Siapapun yang menjadi Gubernur, Bupati bahkan Presiden sekalipun, bukanlah malaikat, melainkan seorang “manusia” yang secara kudrati memiliki segala kelebihan juga kekurangan dan kelemahan yang melingkupinya. Sebagai manusia, mereka sudah pasti punya masa lalu lembaran hidup yang hitam dan putih, pernah khilaf dan salah yang mewarnai kehidupan mereka.
Oleh karena itu, sangat wajar jika politisi sekaliber Adhan Dambea menyebut, bahwa politisi yang memainkan isu masalah pribadi seseorang, sebagai “pengecut”. Karena sesungguhnya politik itu adalah ranah akal sehat, yang sejatinya menyuguhkan kompetisi yang fair tanpa menyentuh ranah urusan kehidupan pribadi seseorang.
Ketika seorang politisi menyerang politisi lainnya dengan “aib yang masuk ke dalam ranah pribadi seseorang”, maka disitulah kehancurannya berawal. Mengapa? karena dia sendiri tidak bisa menjamin bahwa dirinya bebas dan bersih dari “aib serta dosa” yang memang melekat kuat dalam diri setiap manusia.
Itulah sebabnya dalam tataran politik praktis, lahirlah 2 jenis politisi, yakni pertama, jenis “Politisi Lurus yang menempatkan politik sebagai wahana meraih kekuasaan dengan cara-cara yang normatif.

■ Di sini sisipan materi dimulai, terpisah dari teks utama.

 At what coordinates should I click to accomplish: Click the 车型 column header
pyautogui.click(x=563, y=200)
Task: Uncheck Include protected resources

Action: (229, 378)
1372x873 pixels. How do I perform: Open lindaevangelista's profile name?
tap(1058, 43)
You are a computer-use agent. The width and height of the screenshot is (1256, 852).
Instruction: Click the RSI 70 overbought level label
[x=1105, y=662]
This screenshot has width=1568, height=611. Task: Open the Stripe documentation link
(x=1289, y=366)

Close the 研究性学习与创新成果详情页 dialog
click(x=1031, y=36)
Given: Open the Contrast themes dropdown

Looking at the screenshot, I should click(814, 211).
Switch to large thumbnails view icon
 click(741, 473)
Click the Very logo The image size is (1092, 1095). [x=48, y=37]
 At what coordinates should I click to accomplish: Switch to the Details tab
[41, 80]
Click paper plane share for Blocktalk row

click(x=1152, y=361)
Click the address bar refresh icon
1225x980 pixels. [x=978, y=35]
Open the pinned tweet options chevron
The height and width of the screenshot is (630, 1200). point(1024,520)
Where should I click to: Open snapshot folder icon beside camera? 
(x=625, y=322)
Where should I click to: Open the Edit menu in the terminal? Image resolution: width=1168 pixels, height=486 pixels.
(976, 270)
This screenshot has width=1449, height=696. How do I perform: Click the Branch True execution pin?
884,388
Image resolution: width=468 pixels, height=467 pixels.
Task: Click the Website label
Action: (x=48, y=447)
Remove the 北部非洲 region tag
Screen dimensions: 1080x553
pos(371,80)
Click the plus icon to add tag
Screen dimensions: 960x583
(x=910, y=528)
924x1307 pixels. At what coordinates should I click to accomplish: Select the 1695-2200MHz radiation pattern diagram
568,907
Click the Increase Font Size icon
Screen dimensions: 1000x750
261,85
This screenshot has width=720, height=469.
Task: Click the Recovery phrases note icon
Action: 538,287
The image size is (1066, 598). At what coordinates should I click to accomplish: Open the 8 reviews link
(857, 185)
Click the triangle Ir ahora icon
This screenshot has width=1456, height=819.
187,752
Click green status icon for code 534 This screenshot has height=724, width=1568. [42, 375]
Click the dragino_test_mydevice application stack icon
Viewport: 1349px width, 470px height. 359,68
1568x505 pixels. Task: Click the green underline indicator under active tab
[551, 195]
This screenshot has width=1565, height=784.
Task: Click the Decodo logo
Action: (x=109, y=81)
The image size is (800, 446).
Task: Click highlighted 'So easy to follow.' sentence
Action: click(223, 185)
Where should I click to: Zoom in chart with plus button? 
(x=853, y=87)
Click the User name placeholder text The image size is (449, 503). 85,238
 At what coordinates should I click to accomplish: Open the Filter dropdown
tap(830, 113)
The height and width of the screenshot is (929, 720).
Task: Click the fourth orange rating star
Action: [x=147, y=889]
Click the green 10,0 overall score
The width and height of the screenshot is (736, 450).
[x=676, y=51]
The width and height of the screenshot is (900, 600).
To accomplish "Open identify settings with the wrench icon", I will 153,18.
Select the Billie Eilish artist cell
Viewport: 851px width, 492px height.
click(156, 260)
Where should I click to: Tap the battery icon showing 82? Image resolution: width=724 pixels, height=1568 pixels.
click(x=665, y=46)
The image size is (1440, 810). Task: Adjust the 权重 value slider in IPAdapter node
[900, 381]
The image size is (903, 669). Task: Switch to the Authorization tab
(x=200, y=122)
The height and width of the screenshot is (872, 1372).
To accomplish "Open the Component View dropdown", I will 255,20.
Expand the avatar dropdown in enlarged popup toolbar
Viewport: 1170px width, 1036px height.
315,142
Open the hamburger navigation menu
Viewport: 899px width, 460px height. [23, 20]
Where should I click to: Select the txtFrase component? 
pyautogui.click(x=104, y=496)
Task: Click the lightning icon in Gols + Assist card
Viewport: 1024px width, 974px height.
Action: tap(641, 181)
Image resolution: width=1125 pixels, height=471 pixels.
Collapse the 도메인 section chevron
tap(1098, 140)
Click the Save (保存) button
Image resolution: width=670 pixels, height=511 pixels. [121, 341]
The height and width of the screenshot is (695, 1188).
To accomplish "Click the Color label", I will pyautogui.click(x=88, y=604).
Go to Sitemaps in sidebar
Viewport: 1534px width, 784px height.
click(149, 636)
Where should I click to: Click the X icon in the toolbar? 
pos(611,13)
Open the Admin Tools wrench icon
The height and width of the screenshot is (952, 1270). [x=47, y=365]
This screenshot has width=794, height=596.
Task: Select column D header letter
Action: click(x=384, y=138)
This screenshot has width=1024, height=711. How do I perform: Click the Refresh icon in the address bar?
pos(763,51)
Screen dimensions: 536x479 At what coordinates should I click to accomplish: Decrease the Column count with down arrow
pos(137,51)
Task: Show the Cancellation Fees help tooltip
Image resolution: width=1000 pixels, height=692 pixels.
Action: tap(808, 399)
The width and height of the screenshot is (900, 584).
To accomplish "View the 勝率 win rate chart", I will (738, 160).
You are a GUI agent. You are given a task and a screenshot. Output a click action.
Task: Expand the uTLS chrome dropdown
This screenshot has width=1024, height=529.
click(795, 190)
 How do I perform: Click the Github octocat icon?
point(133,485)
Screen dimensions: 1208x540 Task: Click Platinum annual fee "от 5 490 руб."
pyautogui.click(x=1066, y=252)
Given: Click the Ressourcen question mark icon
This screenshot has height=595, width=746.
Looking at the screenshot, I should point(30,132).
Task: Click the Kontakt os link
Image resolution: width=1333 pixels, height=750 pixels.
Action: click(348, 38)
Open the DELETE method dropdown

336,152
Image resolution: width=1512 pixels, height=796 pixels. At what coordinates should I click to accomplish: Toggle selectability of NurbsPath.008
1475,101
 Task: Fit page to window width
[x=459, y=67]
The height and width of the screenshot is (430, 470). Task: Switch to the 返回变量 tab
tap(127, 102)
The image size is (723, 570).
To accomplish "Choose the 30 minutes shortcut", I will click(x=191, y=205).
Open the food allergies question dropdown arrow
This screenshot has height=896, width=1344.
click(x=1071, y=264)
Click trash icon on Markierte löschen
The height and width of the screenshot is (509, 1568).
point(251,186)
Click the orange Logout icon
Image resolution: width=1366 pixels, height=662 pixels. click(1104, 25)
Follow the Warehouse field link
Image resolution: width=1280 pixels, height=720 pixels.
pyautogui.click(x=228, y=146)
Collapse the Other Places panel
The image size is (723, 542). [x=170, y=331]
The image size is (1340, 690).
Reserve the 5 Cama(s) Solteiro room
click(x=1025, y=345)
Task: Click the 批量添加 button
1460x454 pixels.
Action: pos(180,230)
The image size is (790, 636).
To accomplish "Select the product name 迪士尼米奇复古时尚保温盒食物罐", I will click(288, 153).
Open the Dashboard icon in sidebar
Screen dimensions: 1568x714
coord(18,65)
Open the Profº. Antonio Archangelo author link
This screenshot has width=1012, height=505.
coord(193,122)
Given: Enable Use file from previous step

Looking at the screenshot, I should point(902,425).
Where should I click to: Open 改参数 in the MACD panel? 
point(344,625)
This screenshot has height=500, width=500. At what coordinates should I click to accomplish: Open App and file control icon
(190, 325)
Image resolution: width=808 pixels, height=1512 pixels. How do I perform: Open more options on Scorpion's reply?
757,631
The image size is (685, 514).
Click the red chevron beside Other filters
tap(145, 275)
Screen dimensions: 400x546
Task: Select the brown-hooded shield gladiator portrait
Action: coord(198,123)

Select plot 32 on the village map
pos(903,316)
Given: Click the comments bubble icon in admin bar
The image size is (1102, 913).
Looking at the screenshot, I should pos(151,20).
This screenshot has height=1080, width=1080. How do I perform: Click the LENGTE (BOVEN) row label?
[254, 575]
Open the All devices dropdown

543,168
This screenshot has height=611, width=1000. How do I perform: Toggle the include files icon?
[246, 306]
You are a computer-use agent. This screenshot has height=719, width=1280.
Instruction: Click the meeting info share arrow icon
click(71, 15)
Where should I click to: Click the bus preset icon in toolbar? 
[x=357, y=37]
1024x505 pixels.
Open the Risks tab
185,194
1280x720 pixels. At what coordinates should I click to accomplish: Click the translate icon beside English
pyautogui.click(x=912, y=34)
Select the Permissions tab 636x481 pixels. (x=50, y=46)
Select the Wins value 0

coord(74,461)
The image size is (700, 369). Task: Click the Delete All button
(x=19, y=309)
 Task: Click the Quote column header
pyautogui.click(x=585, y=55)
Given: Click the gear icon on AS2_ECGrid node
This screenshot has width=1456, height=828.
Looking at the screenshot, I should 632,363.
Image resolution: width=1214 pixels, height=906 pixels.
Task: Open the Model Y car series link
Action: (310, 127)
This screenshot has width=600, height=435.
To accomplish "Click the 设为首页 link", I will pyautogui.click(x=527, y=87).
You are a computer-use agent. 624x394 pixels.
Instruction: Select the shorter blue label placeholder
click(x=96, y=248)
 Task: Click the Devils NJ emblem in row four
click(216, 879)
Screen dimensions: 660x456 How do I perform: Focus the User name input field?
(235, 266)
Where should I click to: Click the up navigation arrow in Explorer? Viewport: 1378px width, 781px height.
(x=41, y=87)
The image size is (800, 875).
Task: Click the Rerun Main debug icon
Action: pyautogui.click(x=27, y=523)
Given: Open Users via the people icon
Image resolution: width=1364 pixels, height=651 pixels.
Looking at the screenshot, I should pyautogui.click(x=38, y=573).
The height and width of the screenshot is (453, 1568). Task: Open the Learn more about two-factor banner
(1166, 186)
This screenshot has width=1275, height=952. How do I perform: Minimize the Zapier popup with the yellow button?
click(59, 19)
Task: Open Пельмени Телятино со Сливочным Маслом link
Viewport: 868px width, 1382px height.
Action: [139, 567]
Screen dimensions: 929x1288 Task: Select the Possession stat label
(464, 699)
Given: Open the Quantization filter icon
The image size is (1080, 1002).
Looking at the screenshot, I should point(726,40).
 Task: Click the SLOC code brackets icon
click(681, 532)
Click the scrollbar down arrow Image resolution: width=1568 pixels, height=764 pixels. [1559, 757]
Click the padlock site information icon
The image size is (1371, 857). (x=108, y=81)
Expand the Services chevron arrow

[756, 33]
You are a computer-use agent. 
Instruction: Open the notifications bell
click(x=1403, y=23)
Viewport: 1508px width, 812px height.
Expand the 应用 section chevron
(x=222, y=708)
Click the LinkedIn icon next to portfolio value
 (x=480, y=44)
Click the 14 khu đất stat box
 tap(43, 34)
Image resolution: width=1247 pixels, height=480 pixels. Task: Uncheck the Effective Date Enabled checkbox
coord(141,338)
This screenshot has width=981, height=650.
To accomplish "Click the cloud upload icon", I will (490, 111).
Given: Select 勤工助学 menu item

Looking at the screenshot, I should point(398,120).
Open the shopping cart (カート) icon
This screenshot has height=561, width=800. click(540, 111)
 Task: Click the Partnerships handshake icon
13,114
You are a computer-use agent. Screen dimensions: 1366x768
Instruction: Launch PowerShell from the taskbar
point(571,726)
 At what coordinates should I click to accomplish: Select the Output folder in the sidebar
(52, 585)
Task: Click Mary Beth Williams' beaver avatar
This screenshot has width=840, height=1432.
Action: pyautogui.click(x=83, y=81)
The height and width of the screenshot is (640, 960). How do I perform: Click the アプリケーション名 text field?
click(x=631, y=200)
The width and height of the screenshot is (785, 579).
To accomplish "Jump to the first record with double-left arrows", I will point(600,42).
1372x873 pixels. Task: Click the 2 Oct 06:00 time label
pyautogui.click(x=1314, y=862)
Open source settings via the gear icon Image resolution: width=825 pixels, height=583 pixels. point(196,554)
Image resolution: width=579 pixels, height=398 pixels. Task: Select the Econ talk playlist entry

Kedua, “Politisi Petualang” yang menempatkan politik sebagai “ansich” meraih kekuasaan dengan menghalalkan berbagai cara.
Buktinya, dalam tataran politik Indonesia hari ini, ketika muncul seorang tokoh yang “unggul” dari aspek intelektualitas, pemikiran, kinerja dan kebijakan akan selalu dicari sisi kelemahan “kemanusiaannya” yang akan menjadi obyek bulan-bulanan oleh lawan-lawan politiknya.